---- TEXT

Forest Pres. Dist. of Cook Cnty. v. Chilvers

Decision Date18 June 1931
Docket NumberNo. 20518.,20518.
Citation344 Ill. 573,176 N.E. 720
PartiesFOREST PRESERVE DIST. OF COOK COUNTY v. CHILVERS et al.
CourtIllinois Supreme Court

OPINION TEXT STARTS HERE

Commissioner's Opinion.

Condemnation proceeding by the Forest Preserve District of Cook County against Charles R. Chilvers and others. From the judgment, petitioner appeals.

Reversed and remanded.

Appeal from Superior Court, Cook County; E. M. Mangan, Judge.

George A. Basta, Ross C. Hall, Charles H. Wells, and Irvin Rooks, all of Chicago, for appellant.

John D. Clancy, of Chicago, for appellees.

EDMUNDS, C.

On November 26, 1928, the Forest Preserve District of Cook county filed its petition in the superior court of Cook county to acquire by condemnation, for forest preserve purposes, a tract of land containing 4.6 acres lying along the west bank of the Des Plaines river and immediately south of Forest avenue, in the village of Riverside. Appellees, the owners of the land, filed original and amended traverses and moved to dismiss the suit. This motion was overruled and the cause went to trial on its merits before a jury. The verdict returned in favor of appellees was set aside and a new trial was awarded. An amended traverse was filed and appellees again moved to dismiss the suit. This motion was overruled and the cause again went to trial before a jury, which heard evidence and viewed the premises. Compensation was awarded appellees in the sum of $64,676.50. From the judgment on this verdict the Forest Preserve District has appealed.

The village of Riverside is platted on both sides of the Des Plaines river. The tract in question is zoned by village ordinance for single-residence purposes, only. There are other residences and a high school a short distance west of it. It is improved with a long one-story stucco building, which has a fiveroom apartment in the front part and is occupied by the owners, who have resided on the property for many years. The apartment has toilet facilities, hot water heat, city water, and electric lights. The rear portion of the building is used for a boat house. South of this building is a canoe shed having capacity for about 300 canoes, and west of the canoe shed are about 19 locker rooms, approximately 6 feet by 10 feet in size. There is a garage and chicken house on the property. About 100 or 125 feet south of it is the right of way of the Chicago, Burlington & Quincy Railroad Company. When the present owners moved on the property, it was very low and at times the river overflowed and covered almost all of it. For some seventeen years ashes, stone, clay, cans, automobile bodies, and débris have been dumped on it and from one-half to two-thirds of it has been filled in; the depth of such fill ranging from a few inches to 18 feet. Witnesses for appellant valued the property in amounts ranging from $20,500 to $28,725. Values placed upon it by appellees' witnesses ranged from $72,500 to $88,000.

--------
---- DATASET EXCERPTS

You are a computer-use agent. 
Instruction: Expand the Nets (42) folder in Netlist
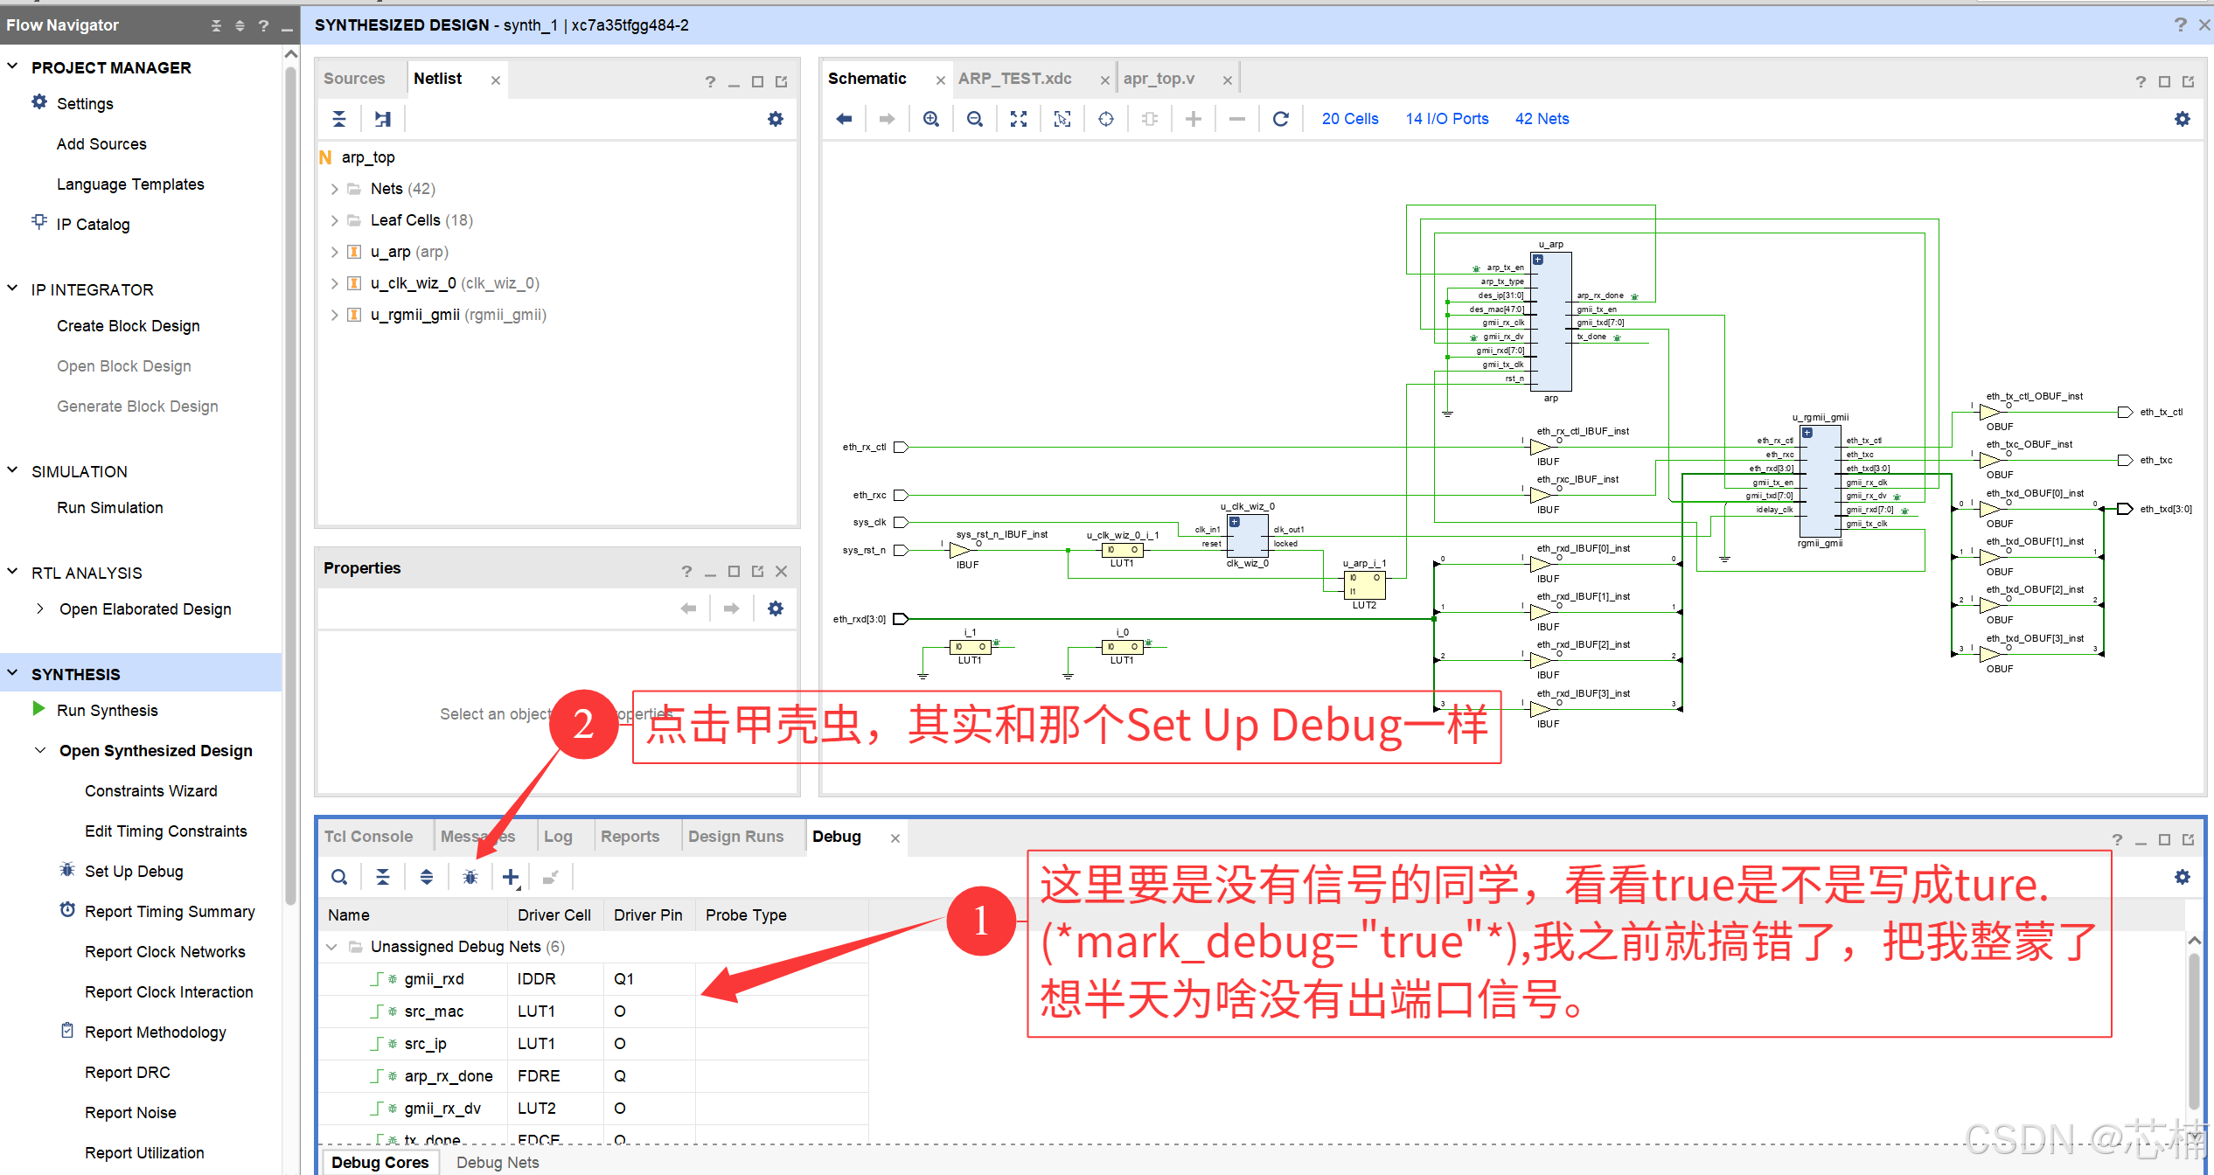[334, 188]
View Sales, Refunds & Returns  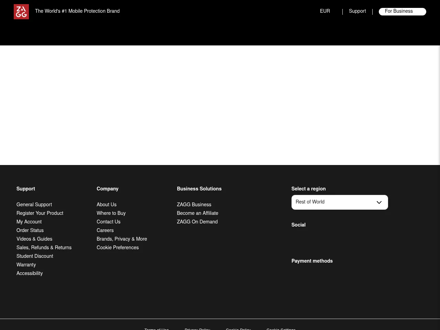click(44, 248)
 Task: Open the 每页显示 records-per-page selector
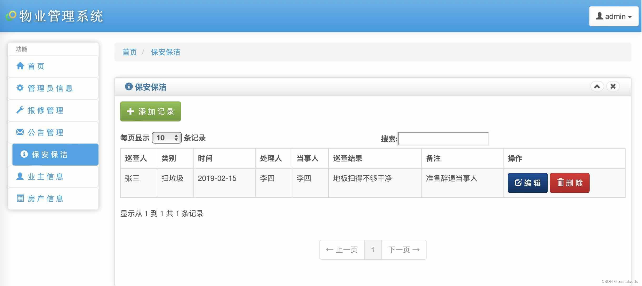167,138
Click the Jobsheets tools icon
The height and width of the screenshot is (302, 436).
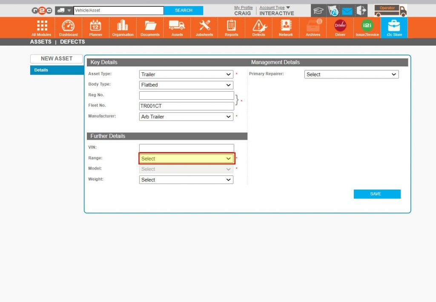coord(204,25)
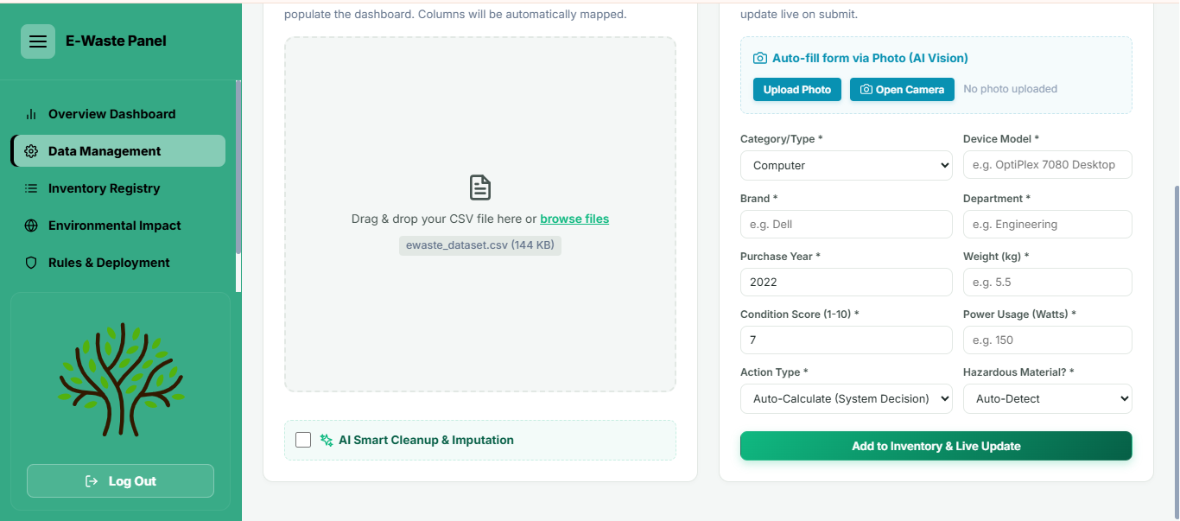
Task: Open the Hazardous Material Auto-Detect dropdown
Action: click(x=1048, y=398)
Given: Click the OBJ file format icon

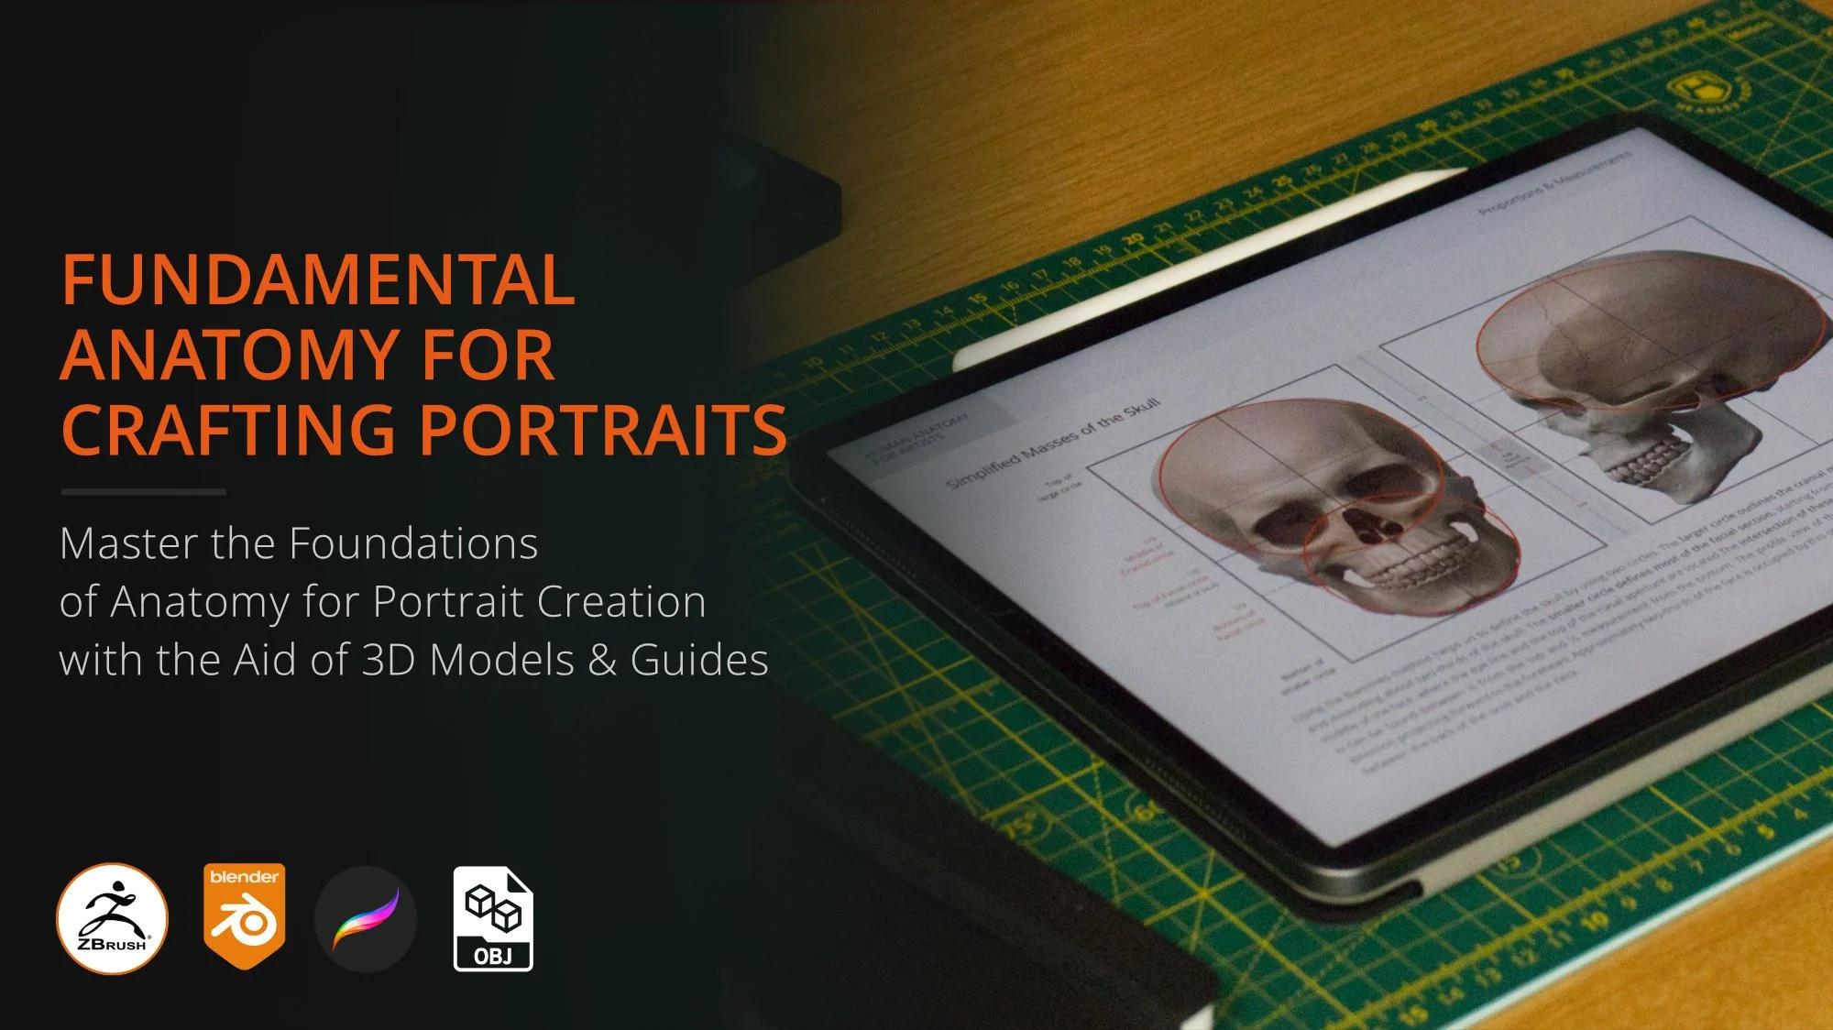Looking at the screenshot, I should pos(492,916).
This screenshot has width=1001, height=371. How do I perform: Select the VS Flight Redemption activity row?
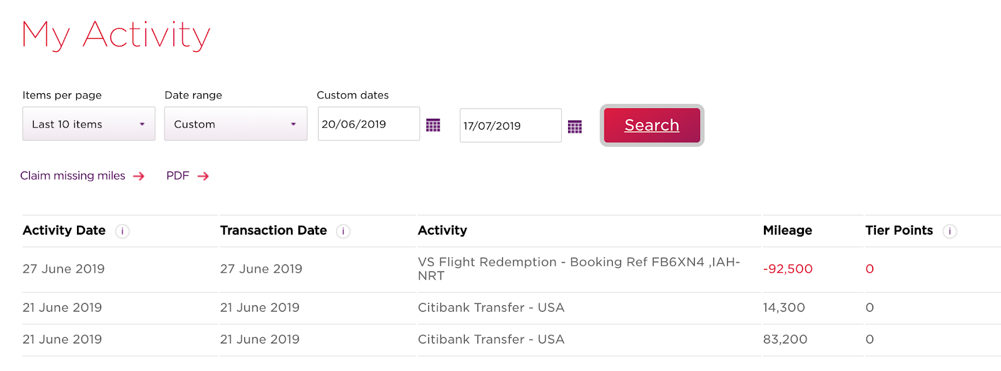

--------

§ **TASK GOAL**:
Carry on the court opinion in the Forest Preserve condemnation case, starting right after its last sentence.

§ **RESULT OF THIS EXERCISE**:
Appellees call upon this court to hold that appellant is not entitled to acquire the land in question because it is not shown to be a natural forest or part thereof or land connecting such forests or parts thereof. Appellant argues that this point was raised before the first trial by the motion made to dismiss the suit after the filing of the special traverse, and that having taken no appeal at that time and another trial on the question of damages having intervened, appellees are precluded from now raising the issue. Whatever propriety there might be in appellant's position under other circumstances, it is sufficient to say that in any event we cannot here undertake to give consideration to appellees' request. The well-settled rule is that it is essential to a review of the ruling of a trial court adverse to the defendant on an appeal by the plaintiff that cross-error be assigned by the defendant. Village of Shumway v. Leturno, 225 Ill. 601, 80 N. E. 403. Incorporated in one of the bills of exceptions contained in the record there is an unsigned insertion entitled ‘assignment of errors,’ which purports to raise the point in question. Assignments of errors and cross-errors must be written upon and attached to the record after made up for presentation to this court (Schaeffer v. Burnett, 217 Ill. 84, 75 N. E. 440), and this court cannot consider them unless they are signed by appellees or their attorney. Wells v. Robertson, 277 Ill. 534, 115 N. E. 654. The present record discloses nothing in the way of assignment of cross-errors which meets these requirements and upon which appellees may rely to raise their contention.

Appellant contends that reversible error was committed in allowing counsel for appellees to ask John B. Harvie, on cross-examination, to state the value of another parcel of real estate which it was not sought to condemn. Harvie had been called by appellant and testified on direct examination that the value of appellees' property was $50 per front foot. On cross-examination he was asked what the Voss property, which lay to the east of appellees' tract, was ‘worth per front foot,’ and over objection was allowed to state that it was worth $150. Appellees insist that no error was here committed, invoking to sustain their position the rule stated in Forest Preserve District v. Dearlove, 337 Ill. 555, 169 N. E. 753, 759, where the court said: ‘It is the settled doctrine of this court that the damages awarded by a jury in a condemnation proceeding will not be disturbed where the evidence is conflicting, the jury views the premises, and the amount of compensation fixed is within the range of the evidence, unless there appears to have been a clear and palpable mistake or the verdict was the result of passion and prejudice.’ This statement...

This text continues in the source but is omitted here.